The REPL loop accepts commands as single-line JSON inputs and outputs either an Error: (indicating malformed command) or a JSON return value indicating the result of a command execution. The command can be passed in one of two formats

command { ... }
{ "cmd": command, "payload": ... }

The list of available commands can be found in Pantograph/Protocol.lean and below. An empty command aborts the REPL.

The pantograph executable must be run with a list of modules to import. It can also accept lean options of the form --key=value e.g. --pp.raw=true.

Example: (~5k symbols)

$ pantograph Init
env.catalog
env.inspect {"name": "Nat.le_add_left"}

Example with mathlib4 (~90k symbols, may stack overflow, see troubleshooting)

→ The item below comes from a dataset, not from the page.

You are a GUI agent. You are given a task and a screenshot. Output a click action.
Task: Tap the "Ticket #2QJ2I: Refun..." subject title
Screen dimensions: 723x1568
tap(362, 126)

$ pantograph Mathlib.Analysis.Seminorm
env.catalog

Example proving a theorem: (alternatively use goal.start {"copyFrom": "Nat.add_comm"}) to prime the proof

$ pantograph Init
goal.start {"expr": "∀ (n m : Nat), n + m = m + n"}
goal.tactic {"stateId": 0, "goalId": 0, "tactic": "intro n m"}
goal.tactic {"stateId": 1, "goalId": 0, "tactic": "assumption"}
goal.delete {"stateIds": [0]}
stat {}
goal.tactic {"stateId": 1, "goalId": 0, "tactic": "rw [Nat.add_comm]"}
stat

where the application of assumption should lead to a failure.

Commands

See Pantograph/Protocol.lean for a description of the parameters and return values in JSON.

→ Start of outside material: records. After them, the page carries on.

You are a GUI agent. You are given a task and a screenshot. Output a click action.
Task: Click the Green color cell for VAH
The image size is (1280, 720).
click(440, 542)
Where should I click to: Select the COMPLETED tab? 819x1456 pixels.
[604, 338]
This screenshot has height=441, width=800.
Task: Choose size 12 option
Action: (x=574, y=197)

  • reset: Delete all cached expressions and proof trees
  • expr.echo {"expr": <expr>, "type": <optional expected type>}: Determine the type of an expression and round-trip it
  • env.catalog: Display a list of all safe Lean symbols in the current environment
  • env.inspect {"name": <name>, "value": <bool>}: Show the type and package of a given symbol; If value flag is set, the value is printed or hidden. By default only the values of definitions are printed.
  • options.set { key: value, ... }: Set one or more options (not Lean options; those have to be set via command line arguments.), for options, see Pantograph/Protocol.lean
  • options.print: Display the current set of options
  • goal.start {["name": <name>], ["expr": <expr>], ["copyFrom": <symbol>]}: Start a new goal from a given expression or symbol
  • goal.tactic {"stateId": <id>, "goalId": <id>, ["tactic": <tactic>], ["expr": <expr>]}: Execute a tactic string on a given goal
  • goal.continue {"stateId": <id>, ["branch": <id>], ["goals": <names>]}: Continue from a proof state
  • goal.remove {"stateIds": [<id>]}": Remove a bunch of stored goals.
  • goal.print {"stateId": <id>}": Print a goal state
  • stat: Display resource usage

Errors

When an error pertaining to the execution of a command happens, the returning JSON structure is

{ error: "type", desc: "description" }

Common error forms:

  • command: Indicates malformed command structure which results from either invalid command or a malformed JSON structure that cannot be fed to an individual command.
  • index: Indicates an invariant maintained by the output of one command and input of another is broken. For example, attempting to query a symbol not existing in the library or indexing into a non-existent proof state.

Troubleshooting

If lean encounters stack overflow problems when printing catalog, execute this before running lean:

ulimit -s unlimited

Library Usage

Pantograph/Library.lean exposes a series of interfaces which allow FFI call with Pantograph which mirrors the REPL commands above. It is recommended to call Pantograph via this FFI since it provides a tremendous speed up.

Developing

Testing

The tests are based on LSpec. To run tests,

make test

Nix based workflow

The included Nix flake provides build targets for sharedLib and executable. The executable can be used as-is, but linking against the shared library requires the presence of lean-all.

To run tests:

nix build .#checks.${system}.test

For example, ${system} could be x86_64-linux. Using nix develop drops the current session into a development shell with fixed Lean version.